Faith-based groups have stressed the need to involve religious leaders in the campaign for environmental consciousness.The groups, who spoke at a discourse organised by the Green faith Nigeria in partnership with LUFASI Park noted that the pulpit provides a reliable avenue for preaching issues that affect the climate. Participants in the discourse include Christians, Muslims and Buddhists.

The founder LUFASI park, Mr. Desmond Majekodunmi lamented that Nigeria as a nation blindly followed other developed nations, by using energy that came from burning fossil fuel, and as a result, contributed to galvanising the atmosphere which has made climate change a looming disaster.

He said : “First we are told to love God and when we check our scriptures it said we should care for creation and we are totally ignoring this injunction; we dispose litters everywhere, but then it is in our minds, we should have it in our minds that we must care for creation as stewards. How can we profess our love to the creator when we pollute his creation.

For the Executive Director, Nigerian Conservation Foundation (NCF) Dr. Aminu Kano, “the environment is beyond what we live in right now, it is the future for our generations unborn and so we have a big responsibility to protect the environment.  He stressed that our response to climate change is inadequate, which has become a humongous problem that needs to be addressed in a massive scale and urgently as we are obviously not making any headway yet.

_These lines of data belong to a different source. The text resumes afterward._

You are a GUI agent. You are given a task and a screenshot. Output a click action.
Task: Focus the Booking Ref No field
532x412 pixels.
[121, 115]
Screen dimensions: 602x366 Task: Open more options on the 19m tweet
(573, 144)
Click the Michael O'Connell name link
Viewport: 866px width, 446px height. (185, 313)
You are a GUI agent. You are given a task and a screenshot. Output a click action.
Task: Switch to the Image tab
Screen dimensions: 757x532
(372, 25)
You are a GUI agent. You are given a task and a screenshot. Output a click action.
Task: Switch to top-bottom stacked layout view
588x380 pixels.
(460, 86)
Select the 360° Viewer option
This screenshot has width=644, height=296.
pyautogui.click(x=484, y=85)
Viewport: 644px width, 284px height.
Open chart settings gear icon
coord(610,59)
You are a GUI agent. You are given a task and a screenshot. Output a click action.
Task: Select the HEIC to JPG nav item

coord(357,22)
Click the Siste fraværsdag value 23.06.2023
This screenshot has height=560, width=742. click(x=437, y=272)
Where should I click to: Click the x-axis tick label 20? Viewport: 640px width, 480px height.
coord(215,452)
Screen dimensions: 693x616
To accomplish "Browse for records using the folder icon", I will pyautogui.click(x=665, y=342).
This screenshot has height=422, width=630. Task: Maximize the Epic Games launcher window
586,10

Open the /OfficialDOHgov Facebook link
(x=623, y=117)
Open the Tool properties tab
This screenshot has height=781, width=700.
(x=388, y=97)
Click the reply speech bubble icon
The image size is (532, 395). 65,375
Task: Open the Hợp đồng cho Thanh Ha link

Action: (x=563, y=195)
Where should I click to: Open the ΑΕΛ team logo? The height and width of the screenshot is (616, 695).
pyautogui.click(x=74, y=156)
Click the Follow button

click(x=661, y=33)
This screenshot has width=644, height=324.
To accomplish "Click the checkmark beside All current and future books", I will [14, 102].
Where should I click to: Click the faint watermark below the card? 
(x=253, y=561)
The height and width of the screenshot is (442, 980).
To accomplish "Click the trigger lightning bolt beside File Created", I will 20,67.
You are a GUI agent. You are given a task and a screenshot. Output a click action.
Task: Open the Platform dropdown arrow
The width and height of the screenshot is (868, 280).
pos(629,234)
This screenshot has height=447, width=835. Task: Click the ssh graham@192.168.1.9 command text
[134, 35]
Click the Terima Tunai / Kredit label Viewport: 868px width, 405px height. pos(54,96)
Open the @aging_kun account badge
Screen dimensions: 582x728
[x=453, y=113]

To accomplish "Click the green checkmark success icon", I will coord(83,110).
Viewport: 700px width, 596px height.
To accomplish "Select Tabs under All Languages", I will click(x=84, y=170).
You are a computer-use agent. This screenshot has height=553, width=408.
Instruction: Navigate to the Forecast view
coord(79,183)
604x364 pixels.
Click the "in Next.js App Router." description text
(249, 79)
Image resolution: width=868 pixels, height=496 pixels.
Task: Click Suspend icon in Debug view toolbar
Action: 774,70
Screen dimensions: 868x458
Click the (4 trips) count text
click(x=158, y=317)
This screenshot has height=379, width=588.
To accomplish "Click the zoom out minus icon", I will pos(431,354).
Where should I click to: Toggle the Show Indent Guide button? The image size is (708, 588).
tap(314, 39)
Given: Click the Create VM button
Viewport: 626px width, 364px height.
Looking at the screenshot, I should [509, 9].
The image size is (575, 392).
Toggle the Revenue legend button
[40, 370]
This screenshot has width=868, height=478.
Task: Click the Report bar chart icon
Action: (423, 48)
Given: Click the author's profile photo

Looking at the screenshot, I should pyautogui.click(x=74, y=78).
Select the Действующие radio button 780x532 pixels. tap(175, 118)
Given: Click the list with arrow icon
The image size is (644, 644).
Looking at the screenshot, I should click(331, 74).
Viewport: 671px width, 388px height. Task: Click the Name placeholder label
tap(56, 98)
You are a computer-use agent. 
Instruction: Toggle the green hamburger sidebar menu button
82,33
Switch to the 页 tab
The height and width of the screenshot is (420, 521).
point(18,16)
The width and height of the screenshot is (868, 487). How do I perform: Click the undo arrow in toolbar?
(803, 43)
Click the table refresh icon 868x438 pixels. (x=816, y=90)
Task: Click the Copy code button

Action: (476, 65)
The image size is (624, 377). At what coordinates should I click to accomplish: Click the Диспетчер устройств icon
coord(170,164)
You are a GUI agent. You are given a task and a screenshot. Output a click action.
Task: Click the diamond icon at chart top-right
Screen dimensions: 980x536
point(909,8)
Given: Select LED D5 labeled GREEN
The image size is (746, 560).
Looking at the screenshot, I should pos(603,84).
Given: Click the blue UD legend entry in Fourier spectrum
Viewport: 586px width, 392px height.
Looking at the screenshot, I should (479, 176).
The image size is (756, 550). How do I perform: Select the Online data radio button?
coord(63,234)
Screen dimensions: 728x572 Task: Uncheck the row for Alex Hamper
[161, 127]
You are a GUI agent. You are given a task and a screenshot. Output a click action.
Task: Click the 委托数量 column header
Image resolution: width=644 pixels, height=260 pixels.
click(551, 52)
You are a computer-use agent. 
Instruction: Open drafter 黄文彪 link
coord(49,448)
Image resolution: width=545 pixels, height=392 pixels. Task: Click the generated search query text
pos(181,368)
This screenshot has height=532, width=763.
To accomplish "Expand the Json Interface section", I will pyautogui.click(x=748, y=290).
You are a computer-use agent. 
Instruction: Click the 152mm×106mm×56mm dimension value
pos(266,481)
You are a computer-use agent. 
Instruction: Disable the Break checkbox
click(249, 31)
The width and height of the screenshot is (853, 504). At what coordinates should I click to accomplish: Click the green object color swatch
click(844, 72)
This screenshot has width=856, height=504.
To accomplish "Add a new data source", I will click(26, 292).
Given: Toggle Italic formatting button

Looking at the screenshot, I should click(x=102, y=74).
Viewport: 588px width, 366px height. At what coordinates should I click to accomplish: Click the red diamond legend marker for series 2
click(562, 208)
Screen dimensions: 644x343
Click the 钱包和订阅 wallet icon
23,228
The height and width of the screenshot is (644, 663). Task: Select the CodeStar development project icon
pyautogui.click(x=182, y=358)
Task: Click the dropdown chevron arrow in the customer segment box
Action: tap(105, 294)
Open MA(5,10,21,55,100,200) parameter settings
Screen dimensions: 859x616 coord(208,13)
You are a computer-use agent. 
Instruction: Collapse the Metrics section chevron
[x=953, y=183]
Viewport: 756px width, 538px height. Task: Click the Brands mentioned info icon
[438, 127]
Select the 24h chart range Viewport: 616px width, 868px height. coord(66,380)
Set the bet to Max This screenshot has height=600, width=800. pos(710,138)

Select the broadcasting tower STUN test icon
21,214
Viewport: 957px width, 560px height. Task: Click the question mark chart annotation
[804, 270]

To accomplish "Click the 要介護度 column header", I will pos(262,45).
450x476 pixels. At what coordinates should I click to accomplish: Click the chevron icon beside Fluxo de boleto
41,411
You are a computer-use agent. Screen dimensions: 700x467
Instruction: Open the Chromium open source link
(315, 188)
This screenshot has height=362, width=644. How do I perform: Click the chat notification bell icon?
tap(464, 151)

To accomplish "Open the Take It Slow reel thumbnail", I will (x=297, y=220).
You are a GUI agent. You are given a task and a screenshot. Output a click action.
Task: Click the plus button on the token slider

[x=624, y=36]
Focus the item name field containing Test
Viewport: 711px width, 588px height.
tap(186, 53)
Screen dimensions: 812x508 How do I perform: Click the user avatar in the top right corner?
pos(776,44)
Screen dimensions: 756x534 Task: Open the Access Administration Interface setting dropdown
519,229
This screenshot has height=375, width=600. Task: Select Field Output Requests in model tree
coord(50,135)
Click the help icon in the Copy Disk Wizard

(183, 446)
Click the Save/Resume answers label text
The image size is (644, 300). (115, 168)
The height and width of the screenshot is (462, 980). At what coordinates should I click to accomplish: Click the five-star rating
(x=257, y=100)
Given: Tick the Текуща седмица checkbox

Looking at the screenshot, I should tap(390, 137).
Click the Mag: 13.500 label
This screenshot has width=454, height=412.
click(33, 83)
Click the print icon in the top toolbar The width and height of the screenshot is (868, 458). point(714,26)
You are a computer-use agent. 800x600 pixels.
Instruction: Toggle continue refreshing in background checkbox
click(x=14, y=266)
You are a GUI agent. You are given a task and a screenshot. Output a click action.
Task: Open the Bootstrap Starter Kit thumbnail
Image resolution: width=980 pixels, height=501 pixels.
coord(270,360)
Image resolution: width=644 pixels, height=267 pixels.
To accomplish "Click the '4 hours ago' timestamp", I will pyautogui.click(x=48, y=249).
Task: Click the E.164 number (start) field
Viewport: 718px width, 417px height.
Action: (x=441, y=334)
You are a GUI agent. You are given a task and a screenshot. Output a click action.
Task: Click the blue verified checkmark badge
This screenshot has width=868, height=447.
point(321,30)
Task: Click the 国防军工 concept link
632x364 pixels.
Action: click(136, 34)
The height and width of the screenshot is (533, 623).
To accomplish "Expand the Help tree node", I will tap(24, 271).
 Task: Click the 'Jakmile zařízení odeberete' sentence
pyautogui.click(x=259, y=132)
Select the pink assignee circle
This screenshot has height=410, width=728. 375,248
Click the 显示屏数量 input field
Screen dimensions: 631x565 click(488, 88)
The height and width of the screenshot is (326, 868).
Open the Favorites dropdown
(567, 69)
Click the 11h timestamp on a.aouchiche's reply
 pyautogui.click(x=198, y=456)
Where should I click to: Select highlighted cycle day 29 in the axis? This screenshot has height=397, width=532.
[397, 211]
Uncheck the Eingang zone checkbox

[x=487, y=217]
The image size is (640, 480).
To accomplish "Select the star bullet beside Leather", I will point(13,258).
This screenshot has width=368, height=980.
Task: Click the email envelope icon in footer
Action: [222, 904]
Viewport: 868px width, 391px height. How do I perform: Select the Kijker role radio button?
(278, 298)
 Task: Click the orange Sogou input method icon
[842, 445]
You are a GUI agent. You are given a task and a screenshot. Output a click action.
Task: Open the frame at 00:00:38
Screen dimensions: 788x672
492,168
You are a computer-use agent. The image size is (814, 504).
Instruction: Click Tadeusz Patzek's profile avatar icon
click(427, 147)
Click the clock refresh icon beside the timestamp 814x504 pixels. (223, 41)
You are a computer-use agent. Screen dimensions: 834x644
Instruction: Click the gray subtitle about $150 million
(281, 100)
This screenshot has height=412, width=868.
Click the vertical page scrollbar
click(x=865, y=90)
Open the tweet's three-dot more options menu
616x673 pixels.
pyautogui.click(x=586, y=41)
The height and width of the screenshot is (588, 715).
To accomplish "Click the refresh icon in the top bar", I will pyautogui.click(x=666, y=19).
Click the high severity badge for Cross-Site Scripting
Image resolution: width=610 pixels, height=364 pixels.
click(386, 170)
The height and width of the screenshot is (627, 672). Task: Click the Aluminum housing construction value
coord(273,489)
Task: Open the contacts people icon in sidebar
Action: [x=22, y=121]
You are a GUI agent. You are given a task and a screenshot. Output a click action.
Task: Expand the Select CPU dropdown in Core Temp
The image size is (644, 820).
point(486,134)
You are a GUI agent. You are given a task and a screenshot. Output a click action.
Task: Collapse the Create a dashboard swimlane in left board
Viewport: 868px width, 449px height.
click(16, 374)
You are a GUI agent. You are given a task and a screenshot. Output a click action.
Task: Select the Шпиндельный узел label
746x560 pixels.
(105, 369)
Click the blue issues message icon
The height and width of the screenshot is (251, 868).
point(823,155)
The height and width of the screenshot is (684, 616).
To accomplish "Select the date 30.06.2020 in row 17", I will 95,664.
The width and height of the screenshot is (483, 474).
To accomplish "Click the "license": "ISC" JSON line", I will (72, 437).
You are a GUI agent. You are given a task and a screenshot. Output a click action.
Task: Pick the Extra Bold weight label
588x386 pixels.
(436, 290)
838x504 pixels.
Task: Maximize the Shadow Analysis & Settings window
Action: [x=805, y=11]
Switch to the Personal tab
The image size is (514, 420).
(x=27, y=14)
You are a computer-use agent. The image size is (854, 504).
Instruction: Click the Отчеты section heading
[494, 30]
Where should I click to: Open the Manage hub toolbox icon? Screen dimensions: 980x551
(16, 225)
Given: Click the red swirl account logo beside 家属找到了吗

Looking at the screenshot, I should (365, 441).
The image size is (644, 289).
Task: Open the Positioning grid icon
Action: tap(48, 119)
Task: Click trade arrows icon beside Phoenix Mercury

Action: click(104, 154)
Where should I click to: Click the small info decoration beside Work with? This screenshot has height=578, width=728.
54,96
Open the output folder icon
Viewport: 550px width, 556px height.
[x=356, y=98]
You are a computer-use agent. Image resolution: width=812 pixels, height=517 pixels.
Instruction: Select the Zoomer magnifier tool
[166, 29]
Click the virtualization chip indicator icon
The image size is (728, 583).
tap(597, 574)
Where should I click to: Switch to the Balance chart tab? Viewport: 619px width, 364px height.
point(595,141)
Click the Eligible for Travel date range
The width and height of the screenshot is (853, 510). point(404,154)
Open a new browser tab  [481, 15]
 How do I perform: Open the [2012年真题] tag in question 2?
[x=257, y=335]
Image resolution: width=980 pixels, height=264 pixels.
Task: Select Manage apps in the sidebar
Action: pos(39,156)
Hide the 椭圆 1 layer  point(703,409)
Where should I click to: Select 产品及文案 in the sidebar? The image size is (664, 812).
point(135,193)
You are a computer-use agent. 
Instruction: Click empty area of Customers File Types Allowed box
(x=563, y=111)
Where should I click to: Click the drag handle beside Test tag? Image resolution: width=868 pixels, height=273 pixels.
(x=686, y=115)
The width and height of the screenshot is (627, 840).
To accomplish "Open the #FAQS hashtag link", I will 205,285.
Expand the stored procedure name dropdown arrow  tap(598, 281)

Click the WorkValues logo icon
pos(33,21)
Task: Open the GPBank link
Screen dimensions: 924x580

Dr. Kano stressed that if we had an efficient public transport system, we will not be using so many cars, and if we weren’t depending on the national grid but using other sources of power like solar and hydro, we will not have epileptic power supply. “We will be doing ourselves a favour in terms of industrialisation and then climate change. So there is lack of awareness or education among a lot of individuals. We are not harnessing the power of faith in addressing our environmental problems. 

“We need to massively train religious leaders to understand that the relationship between what they teach and the environment, and understand the teachings within their scriptures that makes us take the environment seriously”, he added.